In a 2 person game, the player who first obtains a $6$ wins. I'm trying to determine the expected number of die rolls needed before a winner is determined. (One turn consists of two die rolls, assuming that neither player won in that turn).
$\textbf{My attempt:}$
This problem can be modeled by a geometric distribution with probability $p$, and by virtue of this the expectation, $E[X] = \frac{1}{p}$. Now since, the probability of getting a $6$ is $\frac{1}{6}$, then $E[X] = 6$. I'm wondering if this is correct, or am I missing something.
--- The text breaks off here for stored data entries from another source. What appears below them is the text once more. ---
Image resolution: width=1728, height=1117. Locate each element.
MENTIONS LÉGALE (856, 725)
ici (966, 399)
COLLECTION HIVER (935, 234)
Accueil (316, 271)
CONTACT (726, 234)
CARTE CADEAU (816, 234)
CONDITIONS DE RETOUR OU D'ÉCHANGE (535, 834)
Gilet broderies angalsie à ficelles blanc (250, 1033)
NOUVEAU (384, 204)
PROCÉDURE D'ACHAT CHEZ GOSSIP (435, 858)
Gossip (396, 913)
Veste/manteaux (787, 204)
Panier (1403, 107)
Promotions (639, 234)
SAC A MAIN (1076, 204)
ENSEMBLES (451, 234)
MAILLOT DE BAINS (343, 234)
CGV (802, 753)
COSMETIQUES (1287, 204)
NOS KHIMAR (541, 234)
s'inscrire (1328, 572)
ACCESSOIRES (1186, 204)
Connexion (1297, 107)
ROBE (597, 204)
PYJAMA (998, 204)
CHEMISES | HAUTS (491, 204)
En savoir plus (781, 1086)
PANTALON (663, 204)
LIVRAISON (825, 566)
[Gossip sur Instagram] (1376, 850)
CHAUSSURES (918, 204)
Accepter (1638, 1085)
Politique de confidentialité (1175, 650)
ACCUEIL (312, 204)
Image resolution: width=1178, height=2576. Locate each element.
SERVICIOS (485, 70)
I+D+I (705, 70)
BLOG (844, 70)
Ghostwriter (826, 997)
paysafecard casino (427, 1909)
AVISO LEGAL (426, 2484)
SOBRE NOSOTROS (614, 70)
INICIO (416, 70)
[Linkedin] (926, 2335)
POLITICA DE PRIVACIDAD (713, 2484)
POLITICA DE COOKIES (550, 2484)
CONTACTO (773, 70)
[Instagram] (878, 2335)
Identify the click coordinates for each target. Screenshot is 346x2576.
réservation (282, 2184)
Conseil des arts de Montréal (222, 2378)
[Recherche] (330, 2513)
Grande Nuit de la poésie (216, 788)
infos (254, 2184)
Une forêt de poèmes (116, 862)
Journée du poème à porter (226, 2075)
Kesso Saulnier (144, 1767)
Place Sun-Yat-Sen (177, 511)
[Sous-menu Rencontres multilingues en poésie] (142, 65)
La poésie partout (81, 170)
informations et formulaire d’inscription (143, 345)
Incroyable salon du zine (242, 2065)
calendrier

We have to find the expected number of turns for the game to end. That is given by: $$ \sum_{r=0}^\infty rP_r\;\;\;\;\;\;\;\text{(by definition)} $$ where $ P_r $ is the probability for the game to end in the $r^\text{th}$ turn.
Now, let's see the probability for the game to end in the zeroth turn (that is, the players have just begun playing).
The game will end in the zeroth turn iff either the first player wins or the second player wins. Thus, the probability is $ P_0 = \dfrac 16 + \left(\dfrac 56\right)\dfrac 16 $
Similarly, $ P_1 = \left(\dfrac 56\right)^2\dfrac 16 + \left(\dfrac 56\right)^3\dfrac 16 $
It's easy to see that $ P_r = \left(\dfrac 56\right)^{2r}\dfrac 16 + \left(\dfrac 56\right)^{2r+1}\dfrac 16 = \dfrac{275}{1296}\left(\dfrac{25}{36}\right)^{r-1} $
Thus, the expected number of turns of the game is:
$$\begin{align} &\sum_{r=0}^\infty r\dfrac{275}{1296}\left(\dfrac{25}{36}\right)^{r-1} \\\\ &=\dfrac{275}{1296} \sum_{r=0}^\infty r\left(\dfrac{25}{36}\right)^{r-1}\\\\ &=\dfrac{275}{1296}\dfrac{1}{\left(1-\dfrac{25}{36}\right)^2} = \boxed{\boxed{\dfrac{25}{11}}} \end{align}$$
where in the last step, I've used the fact that: $$ \sum_{r=0}^\infty rx^{r-1} = \dfrac{1}{(1-x)^2} \forall |x| < 1 $$
So, the expected number of turns turns out to be (sic) is $\dfrac{25}{11}$.
EDIT:
As suggested by Ross Millikan, it's better to start the counting from $1$. In that case, there's a slight change. Our $P_r$ becomes $ \dfrac{11}{36} \left(\dfrac{25}{36}\right)^{r-1}$.
Hence, the 'new' expected number of turns is $\dfrac{36}{11}$.